Bruno Schmitz (21 November 1858 – 27 April 1916) was a German architect best known for his monuments in the early 20th century. He worked closely with sculptors such as Emil Hundrieser, Nikolaus Geiger and Franz Metzner for integrated architectural and sculptural effect.

Schmitz was born in Düsseldorf.

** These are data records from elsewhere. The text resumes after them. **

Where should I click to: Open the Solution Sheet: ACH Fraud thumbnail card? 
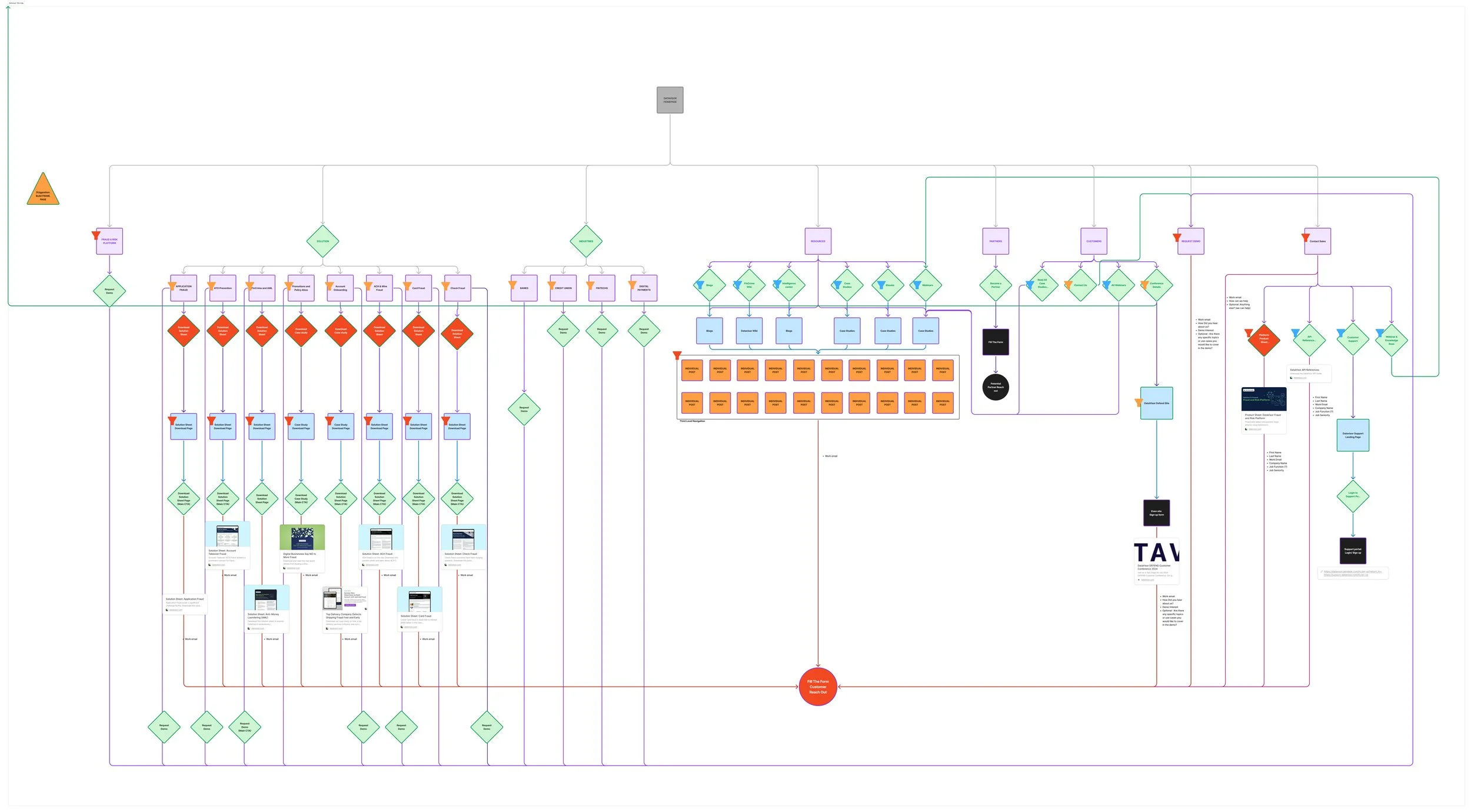[x=381, y=545]
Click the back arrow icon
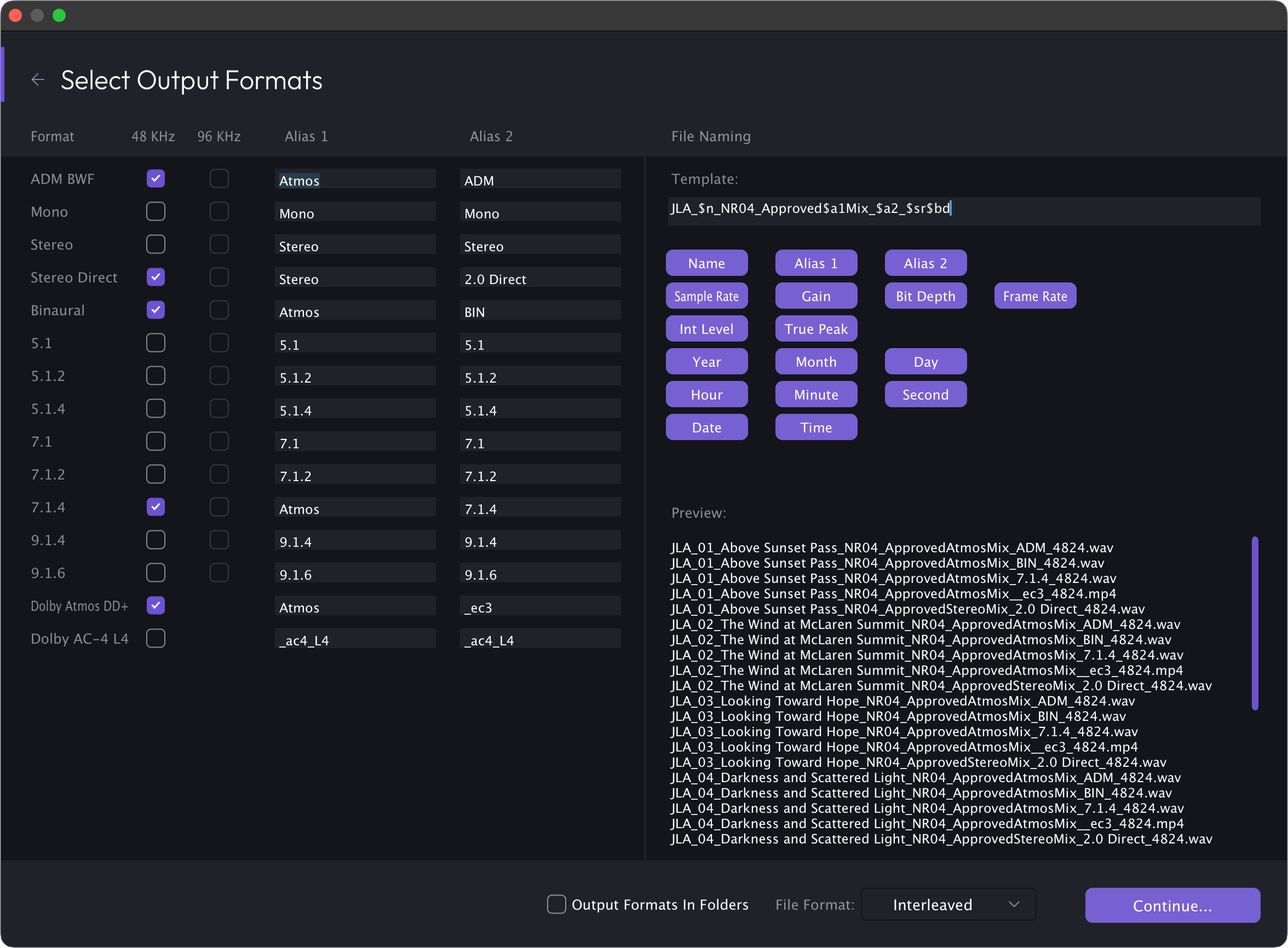Image resolution: width=1288 pixels, height=948 pixels. click(x=38, y=80)
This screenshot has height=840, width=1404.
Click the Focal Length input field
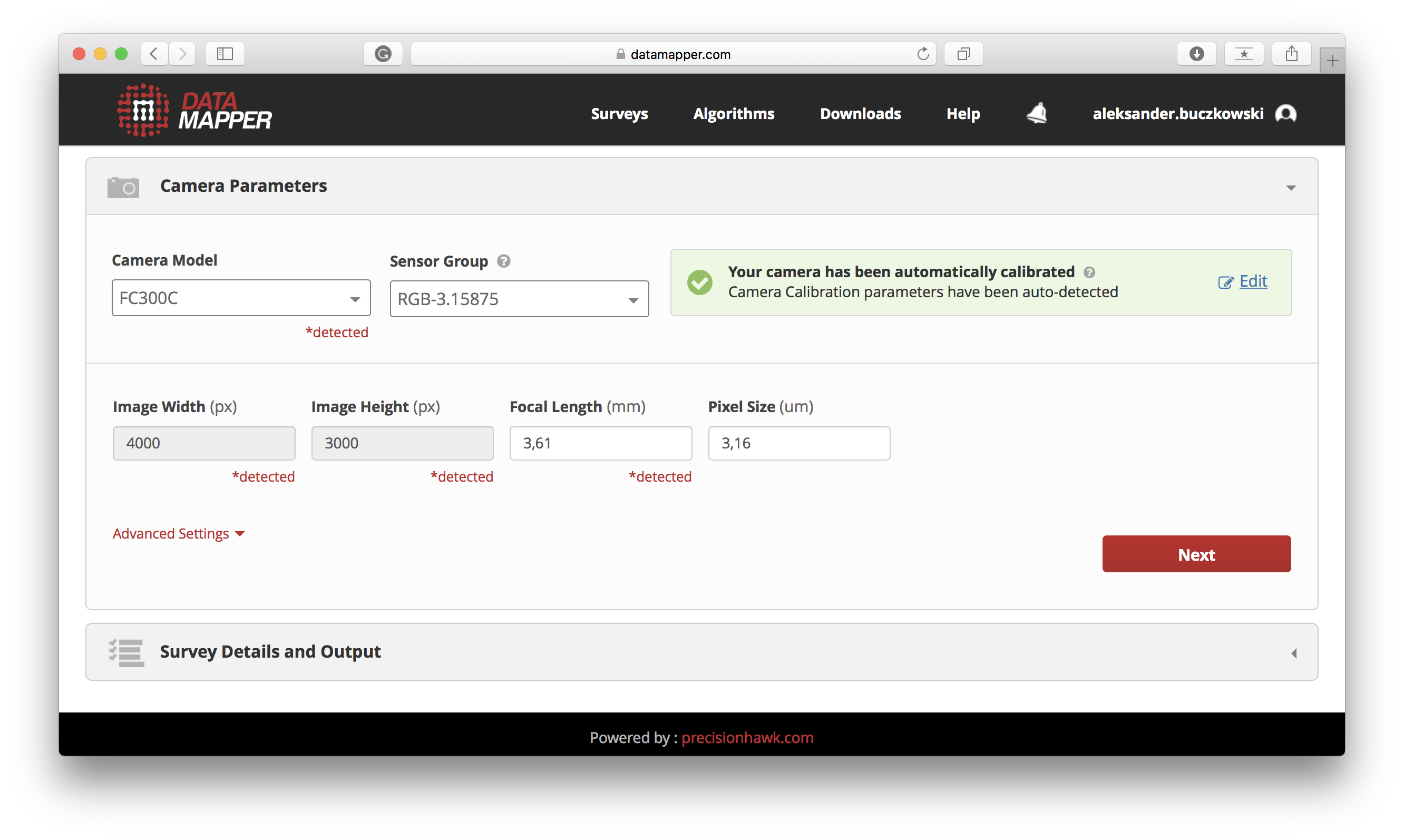(600, 443)
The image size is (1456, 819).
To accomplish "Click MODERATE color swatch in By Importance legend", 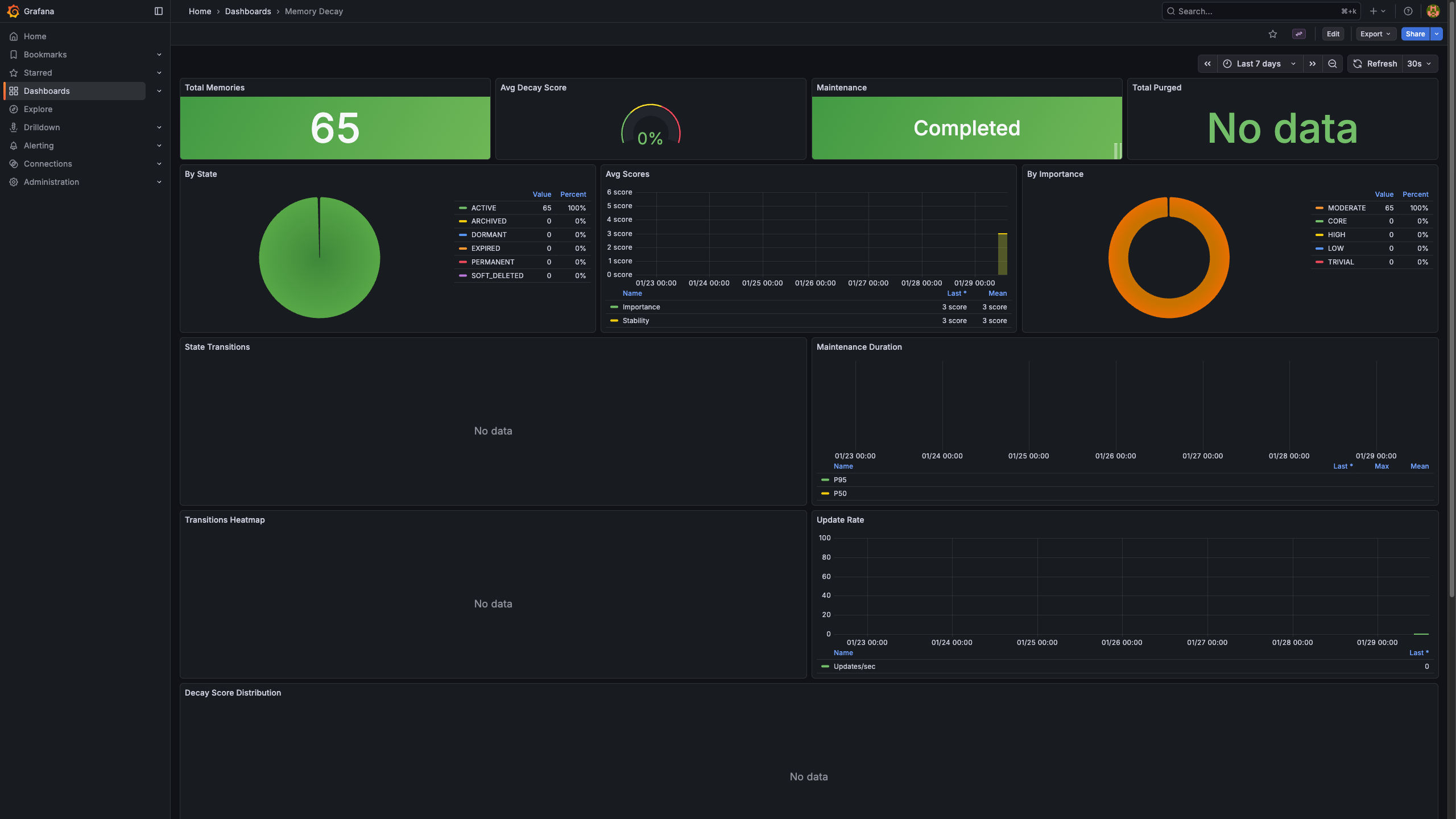I will (1319, 208).
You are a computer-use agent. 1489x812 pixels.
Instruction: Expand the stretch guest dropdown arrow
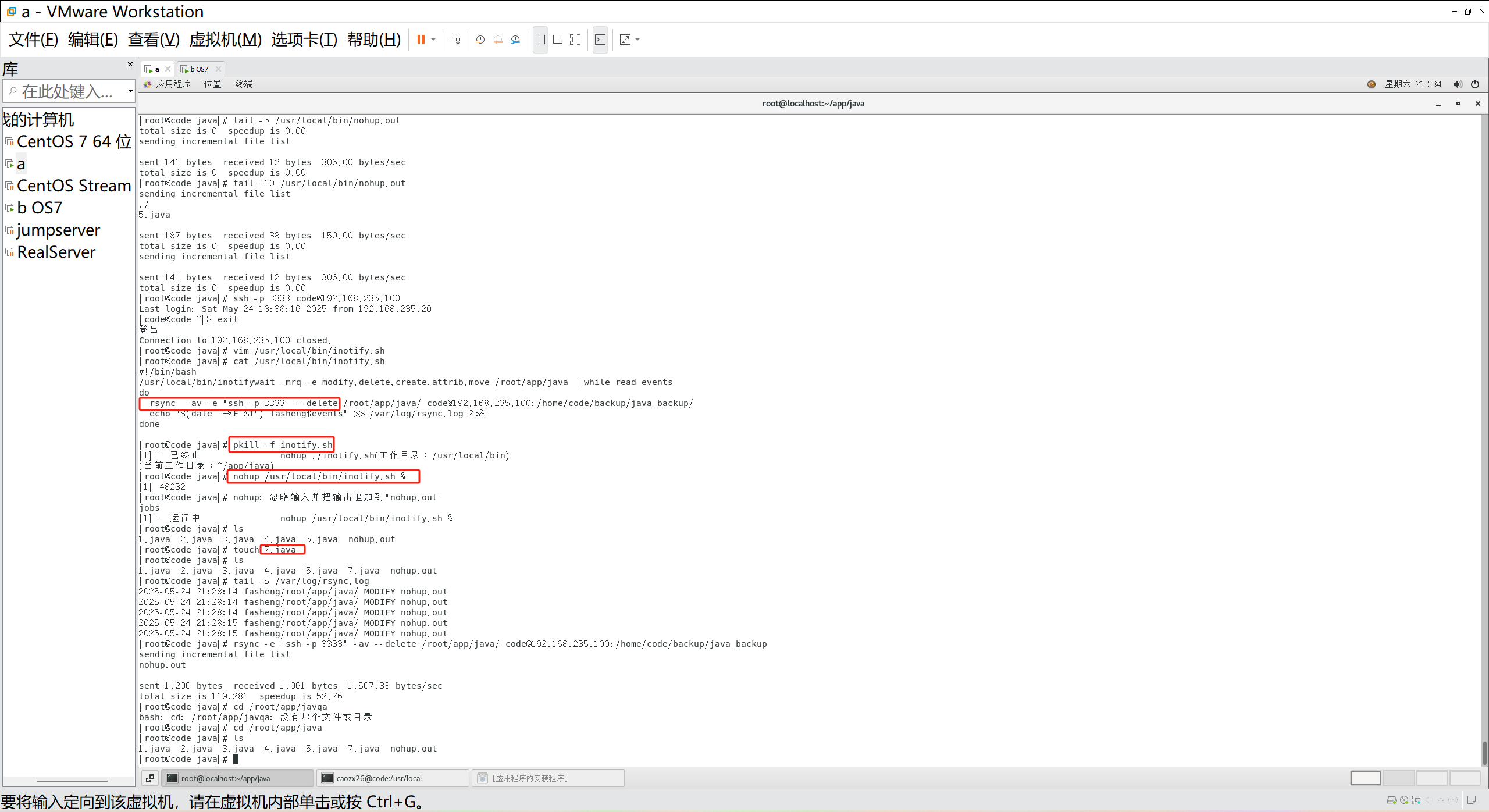tap(638, 40)
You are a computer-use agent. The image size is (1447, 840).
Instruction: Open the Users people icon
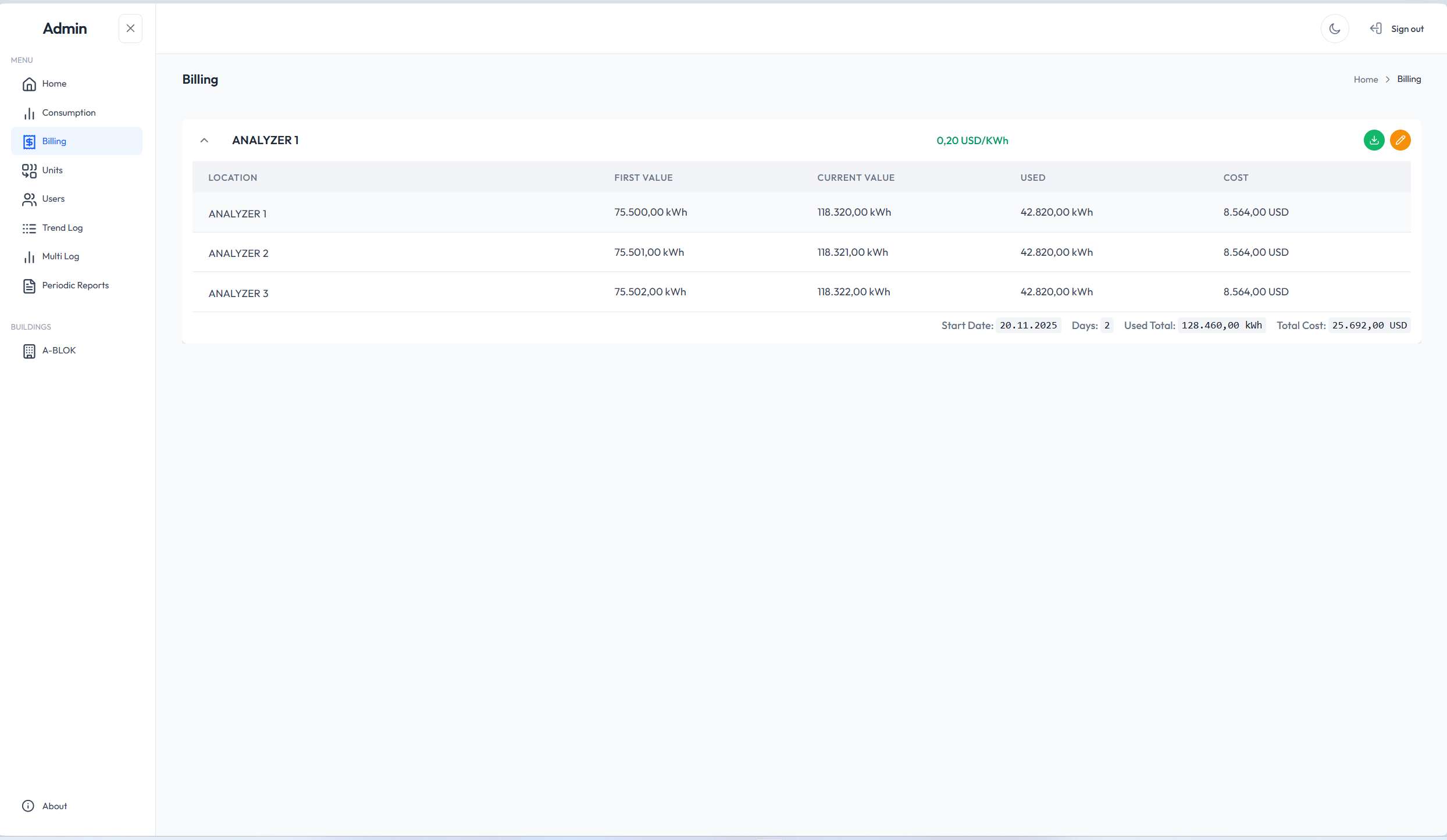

His single most famous work is the massive 1913 Völkerschlachtdenkmal (Monument to the Battle of the Nations) located in Leipzig, Saxony, designed with local architect Clemens Thieme.  The Monument was inaugurated in 1913 by Kaiser Wilhelm II.  Bohemian sculptor Franz Metzner designed the architectural figures, including the powerful and strangely scaled Masks of Fate in the monument's crypt.

Along with the Leipzig monument, Schmitz designed the Kyffhäuser Monument and the Kaiser Wilhelm Monument at Porta Westfalica, bringing him the distinction of designing the three largest war monuments in Germany.  All of them are rough, primitive masonry structures in a style that blends Romanesque precedents with modernist touches, and all of them are associated with German nationalism in the period before World War I.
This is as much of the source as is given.